** Exercise materials **
-------
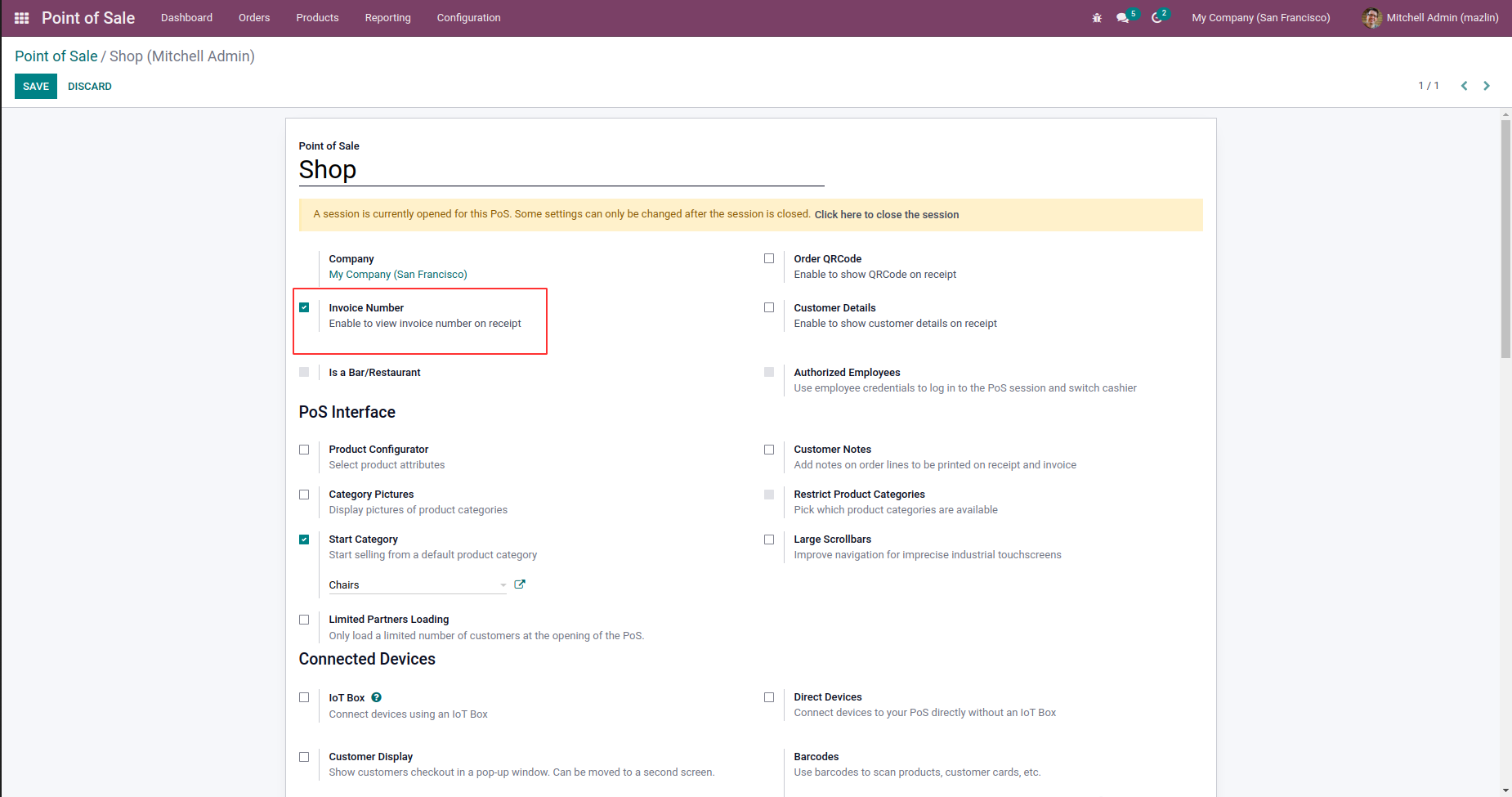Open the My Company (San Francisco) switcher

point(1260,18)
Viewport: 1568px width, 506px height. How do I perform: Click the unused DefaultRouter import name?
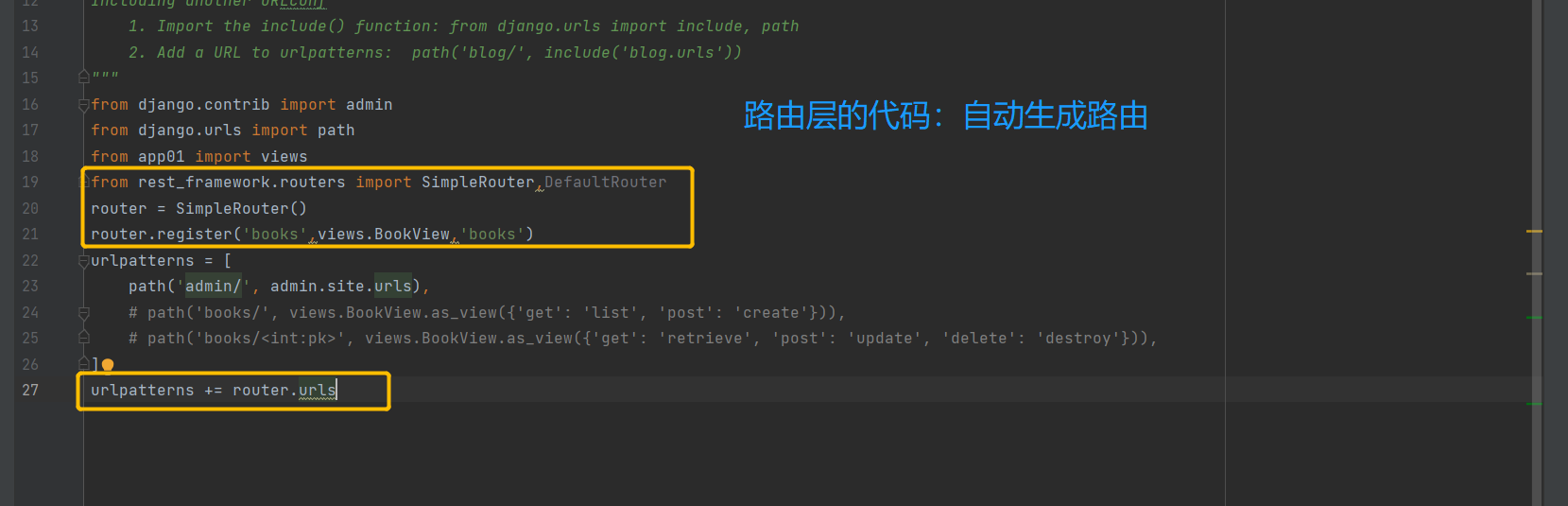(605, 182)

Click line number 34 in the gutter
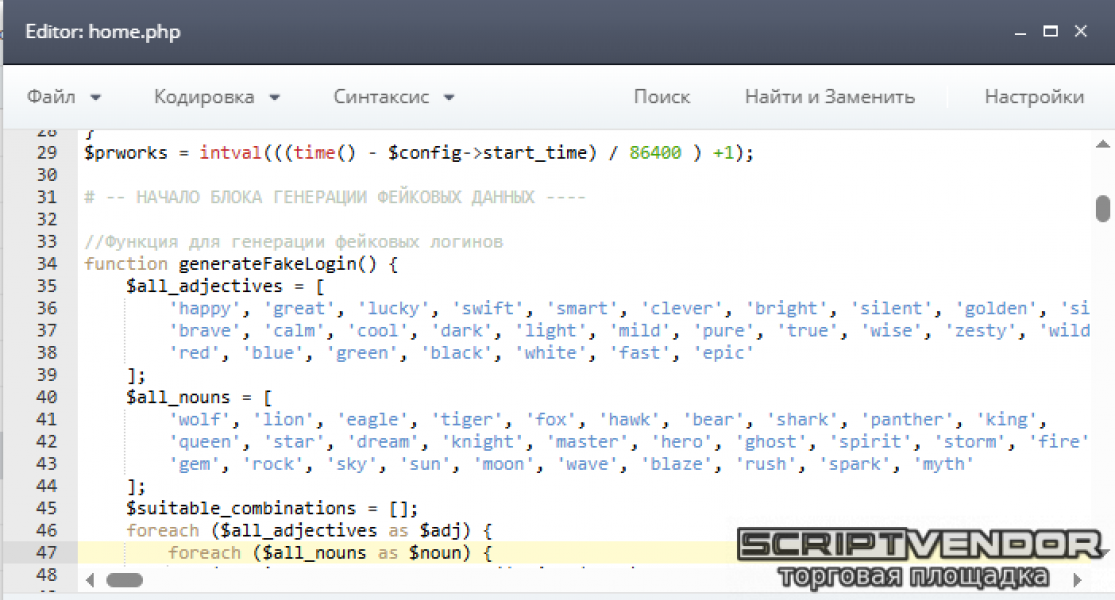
-------
** Your instructions **
Gather every line above that contains the string "Click" and copy each one out in full.

** Response for this exercise **
Viewport: 1568px width, 506px height. How do I perform: Click the unused DefaultRouter import name?
Click line number 34 in the gutter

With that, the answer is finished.